The length and conditions of your sentence will depend on the circumstances of the offence and offender (you), including aggravating and mitigating factors. Aggravating factors are circumstances that call for a higher sentence, such as a related criminal record. Mitigating factors are circumstances that call for a lower sentence, such as an early guilty plea.

One of the best predictors of the length of a sentence is whether the crown proceeded by summary or indictment, which has an impact on the mandatory minimum and maximum sentences allowed.

What is the mandatory minimum sentence for sexual exploitation?

Sexual Exploitation carries the following mandatory minimum and maximum sentences under the Criminal Code:

  • A minimum of one year to a maximum of 14 years of imprisonment on indictment.
  • A minimum of 90 days to a maximum of two years less a day on summary conviction.

The courts are not allowed to give sentences that are below the mandatory minimum or above the mandatory maximum, unless the defence can persuade the judge that the mandatory minimum sentence is unconstitutional in their client’s case and a lower sentence is fit and just.

As you may have noticed, there is a big difference between the maximum and minimum sentences on indictment and on summary conviction.

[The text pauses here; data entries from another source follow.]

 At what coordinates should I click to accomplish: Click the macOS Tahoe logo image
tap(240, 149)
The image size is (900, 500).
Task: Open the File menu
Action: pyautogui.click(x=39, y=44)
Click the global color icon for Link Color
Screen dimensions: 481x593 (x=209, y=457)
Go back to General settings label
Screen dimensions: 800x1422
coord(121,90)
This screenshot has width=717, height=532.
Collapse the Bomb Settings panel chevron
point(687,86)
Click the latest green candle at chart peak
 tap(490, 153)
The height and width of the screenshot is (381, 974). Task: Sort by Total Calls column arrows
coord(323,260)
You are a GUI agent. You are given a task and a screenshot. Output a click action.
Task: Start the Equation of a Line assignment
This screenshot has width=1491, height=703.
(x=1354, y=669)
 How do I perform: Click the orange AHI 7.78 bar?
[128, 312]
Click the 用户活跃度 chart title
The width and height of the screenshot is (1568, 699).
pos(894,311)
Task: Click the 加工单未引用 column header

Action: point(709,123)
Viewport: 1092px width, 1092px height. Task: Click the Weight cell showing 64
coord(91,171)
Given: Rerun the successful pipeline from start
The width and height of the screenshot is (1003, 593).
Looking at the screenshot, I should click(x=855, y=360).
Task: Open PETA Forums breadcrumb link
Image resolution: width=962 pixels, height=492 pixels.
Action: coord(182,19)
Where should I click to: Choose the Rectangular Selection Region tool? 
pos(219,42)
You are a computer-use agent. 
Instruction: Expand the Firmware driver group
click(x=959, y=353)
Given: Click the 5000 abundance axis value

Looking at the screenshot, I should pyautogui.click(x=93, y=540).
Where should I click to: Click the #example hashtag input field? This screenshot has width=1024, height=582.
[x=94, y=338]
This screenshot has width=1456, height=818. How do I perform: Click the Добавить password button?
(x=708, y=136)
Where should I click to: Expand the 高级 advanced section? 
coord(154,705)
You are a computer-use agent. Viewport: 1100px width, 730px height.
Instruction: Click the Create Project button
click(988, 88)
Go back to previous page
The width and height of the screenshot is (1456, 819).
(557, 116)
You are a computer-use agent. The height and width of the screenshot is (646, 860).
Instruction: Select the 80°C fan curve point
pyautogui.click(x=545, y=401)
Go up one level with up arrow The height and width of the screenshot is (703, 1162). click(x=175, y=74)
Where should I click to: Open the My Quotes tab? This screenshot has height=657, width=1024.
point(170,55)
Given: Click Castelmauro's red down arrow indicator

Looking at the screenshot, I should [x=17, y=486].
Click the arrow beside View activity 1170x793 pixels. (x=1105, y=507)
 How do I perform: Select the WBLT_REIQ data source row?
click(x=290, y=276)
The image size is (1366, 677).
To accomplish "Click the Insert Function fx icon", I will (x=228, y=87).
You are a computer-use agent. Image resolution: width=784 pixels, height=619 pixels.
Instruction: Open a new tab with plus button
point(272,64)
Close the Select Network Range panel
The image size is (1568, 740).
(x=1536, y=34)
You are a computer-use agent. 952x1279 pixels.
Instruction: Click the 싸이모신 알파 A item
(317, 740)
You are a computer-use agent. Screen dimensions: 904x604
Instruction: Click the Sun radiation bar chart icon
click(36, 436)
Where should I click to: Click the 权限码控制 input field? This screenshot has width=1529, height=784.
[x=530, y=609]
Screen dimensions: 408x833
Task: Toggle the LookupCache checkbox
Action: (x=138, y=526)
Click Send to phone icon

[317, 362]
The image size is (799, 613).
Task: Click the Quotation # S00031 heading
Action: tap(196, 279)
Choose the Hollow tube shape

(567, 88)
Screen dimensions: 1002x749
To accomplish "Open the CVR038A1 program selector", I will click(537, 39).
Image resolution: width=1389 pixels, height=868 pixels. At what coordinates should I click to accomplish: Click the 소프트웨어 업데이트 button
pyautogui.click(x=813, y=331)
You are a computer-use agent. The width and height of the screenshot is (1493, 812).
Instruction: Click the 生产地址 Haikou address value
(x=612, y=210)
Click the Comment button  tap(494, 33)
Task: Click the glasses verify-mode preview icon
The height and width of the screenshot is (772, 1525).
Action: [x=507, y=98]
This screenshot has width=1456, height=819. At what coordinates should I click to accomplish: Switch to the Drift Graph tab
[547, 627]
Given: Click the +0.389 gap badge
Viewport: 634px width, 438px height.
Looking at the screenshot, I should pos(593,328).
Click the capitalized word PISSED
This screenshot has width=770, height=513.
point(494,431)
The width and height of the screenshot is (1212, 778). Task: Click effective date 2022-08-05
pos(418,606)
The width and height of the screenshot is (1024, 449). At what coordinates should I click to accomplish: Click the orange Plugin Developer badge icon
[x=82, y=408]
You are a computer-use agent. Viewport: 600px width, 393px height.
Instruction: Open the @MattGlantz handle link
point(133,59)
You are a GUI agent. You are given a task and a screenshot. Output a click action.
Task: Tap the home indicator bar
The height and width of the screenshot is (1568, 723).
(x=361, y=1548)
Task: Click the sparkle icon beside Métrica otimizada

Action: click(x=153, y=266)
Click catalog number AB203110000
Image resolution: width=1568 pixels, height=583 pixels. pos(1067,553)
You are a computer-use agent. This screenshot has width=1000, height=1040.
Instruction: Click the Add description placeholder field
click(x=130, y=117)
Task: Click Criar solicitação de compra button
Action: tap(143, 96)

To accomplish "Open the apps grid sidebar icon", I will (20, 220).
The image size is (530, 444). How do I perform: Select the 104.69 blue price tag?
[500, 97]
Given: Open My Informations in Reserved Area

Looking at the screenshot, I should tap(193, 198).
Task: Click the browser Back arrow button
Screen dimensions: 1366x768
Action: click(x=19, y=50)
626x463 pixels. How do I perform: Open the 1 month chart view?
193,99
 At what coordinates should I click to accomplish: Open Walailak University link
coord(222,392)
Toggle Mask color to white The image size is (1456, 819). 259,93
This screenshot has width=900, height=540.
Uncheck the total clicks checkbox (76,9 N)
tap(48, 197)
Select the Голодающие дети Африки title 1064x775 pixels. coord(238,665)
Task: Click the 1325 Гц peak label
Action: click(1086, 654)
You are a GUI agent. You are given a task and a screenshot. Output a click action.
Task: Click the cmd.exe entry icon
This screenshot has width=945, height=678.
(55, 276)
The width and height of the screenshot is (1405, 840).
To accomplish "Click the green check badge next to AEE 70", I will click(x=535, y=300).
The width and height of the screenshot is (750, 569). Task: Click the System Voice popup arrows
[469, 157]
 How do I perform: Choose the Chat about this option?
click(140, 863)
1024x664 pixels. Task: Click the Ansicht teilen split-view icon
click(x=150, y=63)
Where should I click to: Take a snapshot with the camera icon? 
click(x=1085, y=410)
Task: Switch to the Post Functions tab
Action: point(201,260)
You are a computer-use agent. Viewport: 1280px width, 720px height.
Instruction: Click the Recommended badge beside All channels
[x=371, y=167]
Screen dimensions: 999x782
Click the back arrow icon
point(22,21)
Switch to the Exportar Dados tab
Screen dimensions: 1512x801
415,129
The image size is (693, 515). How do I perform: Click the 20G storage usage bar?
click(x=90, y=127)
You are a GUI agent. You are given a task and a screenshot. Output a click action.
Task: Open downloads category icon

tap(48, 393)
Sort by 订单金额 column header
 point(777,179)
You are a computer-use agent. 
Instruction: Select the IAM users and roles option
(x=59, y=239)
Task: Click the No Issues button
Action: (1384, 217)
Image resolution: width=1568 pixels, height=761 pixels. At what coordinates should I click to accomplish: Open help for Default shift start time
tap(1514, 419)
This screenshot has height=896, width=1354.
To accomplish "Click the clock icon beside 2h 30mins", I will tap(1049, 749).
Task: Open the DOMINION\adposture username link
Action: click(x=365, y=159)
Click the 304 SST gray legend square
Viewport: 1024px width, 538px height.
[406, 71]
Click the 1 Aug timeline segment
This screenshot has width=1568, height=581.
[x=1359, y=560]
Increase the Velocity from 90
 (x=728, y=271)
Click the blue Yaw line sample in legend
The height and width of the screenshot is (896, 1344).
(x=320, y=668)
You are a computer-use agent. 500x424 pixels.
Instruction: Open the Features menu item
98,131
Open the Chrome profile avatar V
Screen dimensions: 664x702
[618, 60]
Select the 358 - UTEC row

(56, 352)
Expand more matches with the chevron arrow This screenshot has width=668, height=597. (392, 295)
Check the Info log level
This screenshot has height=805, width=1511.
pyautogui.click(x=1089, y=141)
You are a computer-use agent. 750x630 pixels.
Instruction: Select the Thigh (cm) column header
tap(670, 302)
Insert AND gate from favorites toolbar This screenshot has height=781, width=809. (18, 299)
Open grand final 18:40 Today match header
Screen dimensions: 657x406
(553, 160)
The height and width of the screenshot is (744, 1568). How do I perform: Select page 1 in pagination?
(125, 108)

This raises the question: What is the difference between the two?

What is the difference between indictable and summary offences?

All criminal offences in Canada are either summary offences, indictable offences, or hybrid offences. Most crimes are hybrid offences. If you are charged with a hybrid offence, the crown will choose (i.e., “elect”) to proceed by summary or not. If the crown does not elect, or elects by indictment, then you will be facing an indictable offence.

Most people will have heard of “felonies” and “misdemeanours.” These are United States criminal law terms; there are no felonies or misdemeanours in Canada. However, indictable offences are kind of like felonies, and summary offences are kind of like misdemeanours. This is because summary offences tend to be less serious and carry lighter sentences, and indictable offences tend to be more serious and carry longer sentences. For summary offence sentences, the maximum fine is $5000.00, and the maximum term of imprisonment is two years less a day. For indictable offences, you can face much larger fines, and receive a life prison sentence.

The Bottom Line

If you are convicted of sexual exploitation, you will be sentenced to a prison term – possibly a very long one. Sentences for sexual crimes against children have become much harsher since the 2020 Supreme Court of Canada decision R v Friesen, which instructed Canada’s sentencing judges that prison sentences for a number of years in the “high single digits to double digits” should be the norm.